Swedish maritime authorities have warned of two leaks on Russia’s Nord Stream 1 natural gas pipeline in Swedish and Danish territories.
The leaks, located northeast of Danish island Bornholm, were reported shortly after another report of an overnight gas leak from the non-operational Nord Stream 2 pipeline.
The news comes as European and UK gas futures were up over 4% on Tuesday morning after slumping as much as 15% on Monday as reports of Europe filling its gas storage ahead of schedule.
Benchmark Dutch front-month futures rose 5% to €182 per megawatt hour and the UK natural gas futures
for October increased by as much as 8% to £260 per megawatt hour (MWh).
“There are two leaks on Nord Stream 1 – one in Swedish economic zone and one in Danish economic zone. They are very near each other,” a Swedish Maritime Administration (SMA) spokesperson told Reuters.
“We are keeping extra watch to make sure no ship comes too close to the site,” said another SMA spokesperson.
Nord Stream AG said in a statement on its website on Monday evening: “Tonight, the dispatchers of the Nord Stream 1 control center registered a pressure drop on both strings of the gas pipeline.
“The reasons are being investigated.”
Authorities suspect the damage was the result of sabotage, with Denmark’s prime minister Mette Frederiksen saying the leaks are “hard to imagine that these are coincidences.”
According to a Reuters report, even Kremlin spokesman Dmitry Peskov has said “no option can be ruled out right now” when asked if the pipeline was damaged through sabotage.
Nathan Piper, head of oil & gas research at Investec, told MarketWatch that the leak has guaranteed a shutdown of gas flows to Germany and increase prices.
He said: “No matter how and why this damage was caused it effectively all but guarantees no Russian gas will flow directly to Germany this winter.
“Near term the impact is limited but as temperatures drop and physical demand for gas for heating increases it is likely to help push up prices into the winter,” he added.
At the beginning of September, Russian state-owned Gazprom halted gas flows from the pipeline to Germany indefinitely, sending the Dutch TTF gas futures for September to a tail spinning highs of €345.52 per MWh.
EU countries have been sprinting to fill their gas storage capacity ahead of the winter months. Almost 90% of EU gas storage has been filled, according to data from Reuters, ahead of its 80% target by Oct. 1.
Germany, the country with the most reliance on Russian gas flows, has filled its storage to 91% capacity as of Sept. 23.
Deutsche Bank analysts, led by chief economist Stefan Schneider, say one of the main reasons Germany has been able to achieve high storage levels is higher-than-expected energy savings from the industrial sector.
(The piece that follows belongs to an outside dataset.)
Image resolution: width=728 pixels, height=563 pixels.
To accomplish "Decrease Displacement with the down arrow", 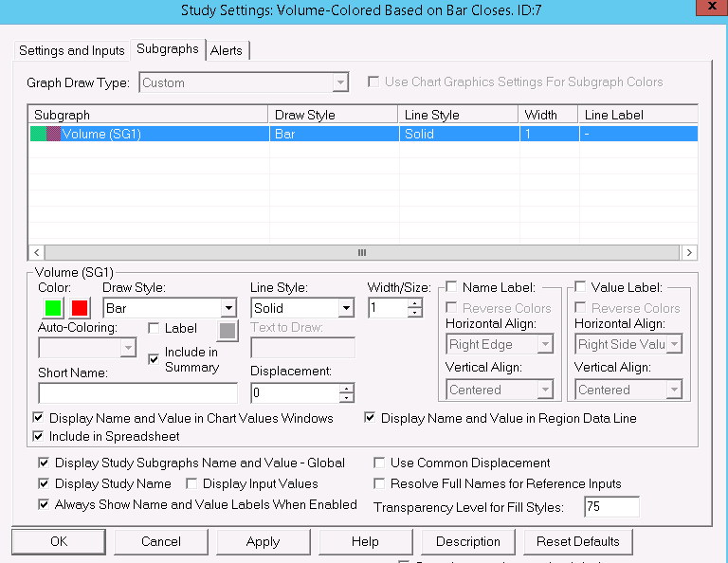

“Savings have reached about 20% in year-on-year terms, exceeding our expectation that the 10% reduction achieved by mid-July would be the upper limit – at least in the short run,” they said in a client note on Tuesday.
The Deutsche Bank team cite a recent BDI survey, where one fifth of questioned SMEs have switched from gas to other sources of energy. However, more than 1/3 are saying that substitution is not an option for them in the short run.